With over a 100 OTT channels and platforms in India, FICCI Frames 2018 got together an interesting panel to discuss the Digital Revolution in India and its impact on the Media & Entertainment industry.
One of India’s foremost technocrats, broadcast networks veteran Vynsley Fernandes stepped in to moderate a panel comprising of Vivek Couto, Executive Director – Media Partners Asia, Vidya S Nath, Director – Frost & Sullivan, Michael Sturm, VP –Strategic Alliances & Channel Management – Verizon Digital Media, Suhaan Mukherji, Partner – PLRLaw, Ali Husseing, COO –Eros NOW and Archana Anand, EVP & Head of Digital – India, ZEE5 Business.
Sharing a positive sentiment, Archana Anand said that what the digital platforms have done is not eat into your TV time, but add to your viewing because you watch on the move. “The fight,” she said, is not about OTT versus TV, but for your time.

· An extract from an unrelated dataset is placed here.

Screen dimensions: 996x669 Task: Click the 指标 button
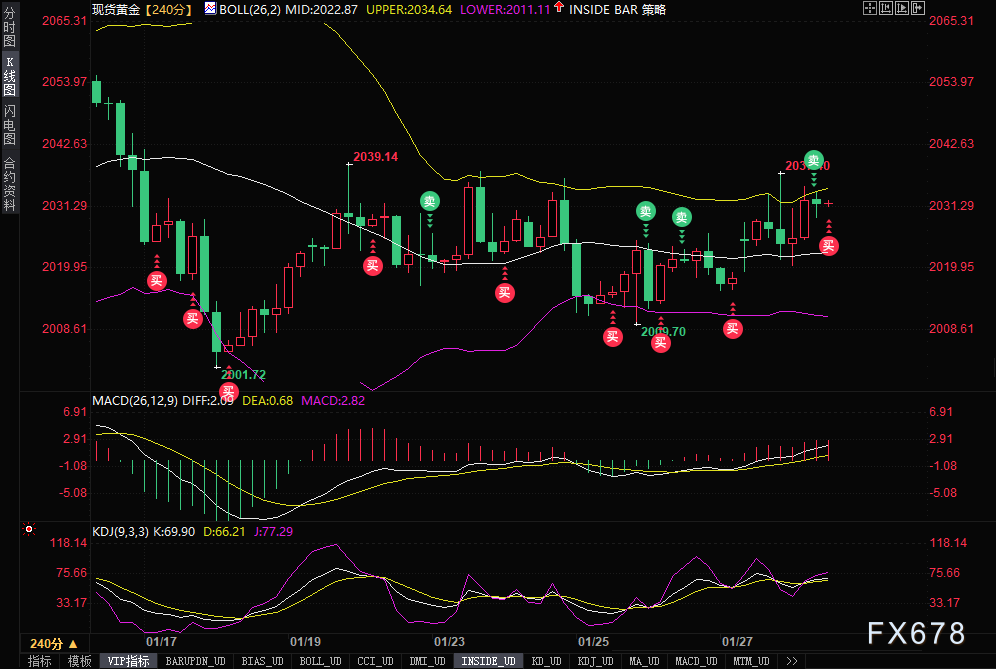(40, 661)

It is fascinating, because we are consuming more.”
On the business size of such platforms, Anand said that in India, the language market is very underservedf, and there is tremendous business potential for “a platform that can serve (this need gap) with rich, language content”.
She said the fact that we are willing to watch movies at Rs 150 a ticket indicates a willingness to pay for good content. “Given that fact that we have both broadcast and an OTT platform,” Anand said “some new formats we create get monetized by TV too.”
Michael Sturm said desire to watch leads to willingness to pay. He said India is the home of content producers and produces the maximum content in the world. He said when Verizon Digital Media decided to enter India, “our mindset was, we have to do a deep evaluation to understand local trends; we couldn’t just copy-paste our previous international initiatives. We realised that India is not just about English and Hindi content, but has huge, enormous diversity.”
He said Verizon Digital Media services 10 local languages already for a partner’s service. Indicating it was important to serve the needs of every local ecosystem, Sturm said, “We allow extend to Indian partners no-capex-upfront and pay-as-you-go business models.”
Vivek Couto observed that there is a fundamental shift towards individual viewing. In Indonesia, the average watching time for OTT is 15 to 20 minutes individually. However in households – which is why Netflix has Set Top Box partnerships – it is 3 hours a day!”
He said the growth of OTT has deemocratised the field for confent cerators, especially local ones. “Of course, there is more than just video on OTT – like gaming, for instance,” he said.
The panel also touched upon an important aspect pertaining to the OTT space – that of regulation. Suhaan Mukherjisaid “you don’t know who your regulator is. The law has to define the regulation, and we have no definition of OTT. The only one, perhaps, is in the IT Act, in terms of intermediaries.”
Archana Anand said “regulation should look out for the consumer, but if it (regulation) is not progressive and futuristic, it becomes regressive. A balance is needed.” She said that while content like drugs-related and child porn content would be an obvious no-no, regulation for OTT should have a more liberal framework than that for traditional television, because content for the digital domain needs to be edgier.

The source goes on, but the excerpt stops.